Sunday, January 19, 2014

I've changed my mind

I've been writing this blog for 2 years now. 
Happy Blogaversary to me!!  

One of the things I wanted to do when I started blogging was to keep a record of my journey as a parent to Autsitic children. I think it's fair to say that goal has been achieved. I was reading over some old posts the other day, and it became very clear to me that I am in a different place now than I was when I started blogging. And I have changed my mind about some things.

1. I changed my mind about the name of the blog, and renamed it about a year ago. 

2. I changed my mind about what I call my kids. 

I no longer say my kids have ASD or have been diagnosed with Autistic Spectrum Disorder. 

These days I say my kids are Autistic.

This is because I believe Autism is a neurological difference that exists completely within the wide range of what is normal for human beings. I do not believe Autism is a "disorder" or something "wrong" with a person

3. I changed my mind about how I feel about my kids being Autistic. 

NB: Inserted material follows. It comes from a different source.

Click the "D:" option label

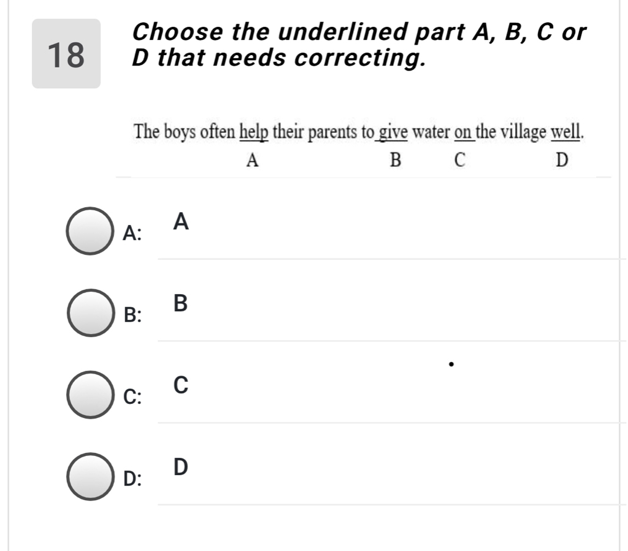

I no longer see Autism as a loss. I am no longer sad that my children are Autistic. I no longer wish they could integrate seamlessly in to society. 

I value their differences. 
I love that they are exactly who they are. 
I would not change anything about them. 

I no longer buy into the mainstream message that if your kids are not "normal" their lives and yours are "difficult", "tragic" and "heartbreaking".  

In fact, I try to let people know how happy we are! 

Life is truly a great adventure- not without tough moments- but a wonderful amazing adventure none the less, and there is beauty in every day. 

Life is a great adventure!

4. I used to think it was important for my kids to learn to blend in with society. 

This confession makes me cringe a little. 

Now I spend my energy attempting to empower them to be themselves and trying to help people understand why it is so important we accept everyone as they are, including making accommodations for minority groups. 

5.  I changed my mind about how I feel towards parents of "normal" children. 

I once wrote a post in which I said I feel jealous of them. This confession makes me cringe a LOT. 

This is no longer true. Back then I was busy feeling sorry for myself and focussing on what was hard about my life. 

Parenting is hard. Full stop. Parenting Autsitic children is no more or less hard. It's just parenting. 

You advocate for all your kids. 
You agonise over all your kids. 
You feel joy over all your kids too. 

These days I make an effort to think about all the things I have to be thankful for. Doing that has changed my mindset. For the better. And my children have benefitted from my new perspective. I know my life is no worse than any other parents life is, and my kids know it too. 


A lot of the reason I have changed my mind on these is things is because I just didn't know some stuff early on in my journey. I didn't realise the implications of some of my attitudes. 

We all in life are given opportunities to learn and I am grateful to have recognised a great opportunity when it was offered to me. Thanks to some awesome people I have met online since I began blogging, I have learned a lot. 

I have been fortunate enough to have some wonderful Autistic adults invest time in helping me understand what life is like for them, and that gives me an insight into my kids I cannot get anywhere else: not from other non-Autistic parents or from professionals who work with Autistic kids. I am so grateful to them for the time they have spent with me. 

Can I encourage you all to seek out input from Autistic people too? You won't be sorry! You might change your mind on some things too, and change is a good thing when it means we are growing and learning and become better able to support our kids. 


  1. Just a note of thanks for your honesty and willingness to learn and listen, as demonstrated in this post; such qualities are admirable, and way too rare.

  2. Beautiful post! And I think if more people would look back at all they have achieved with their children, their families, all the milestones that have been hit. Our kids are pretty awesome. And really what is normal, I will take what I got any day and ride the adventure of what makes them unique.
    Thanks for a nice post and good for you!

  3. Great post. Great journey. It is ok and even important that we are able to change our minds :)

  4. Beautiful post ... I am unsure as to what label my kids have lol ... (even though I work as a special needs EA in a school) albeit the support groups, that I always wished I had had. Yet many say, its a challenging job for me as a single parent , i guess so, yet it is all i know and yes it has its challenges for sure, yet levels of appreciation I call it are huge, I am sure that when all is well and we are all on a HIGH that has got to be the best feeling ever, and I wonder if anyone else gets close to that. We all sure know the meaning of LOVE and thats the most important thing in our house, LOVE has many levels, not just the HIGHS, though they are the ones that make us glow and radiate. I so appreciated your posting <3

  5. So many parents ignore us, when we have a unique (and in some specific ways, better) grip on what it's like to be autistic, simply because we are autistic and most of them are not. I always tip my proverbial hat to those parents who have learned to understand that we are not the enemy. We are a resource and sometimes a lifeline for autistic kids who will grow up to be autistic adults. We do our best.

  6. Mmmm. We're on a similar journey, Chelle! Re number 5, I still get a pang now and then when I see "normal" kids doing "normal" things (especially in groups), but on reflection I feel that way because my kids are overlooked and unaccepted, not because I wish my kids were different.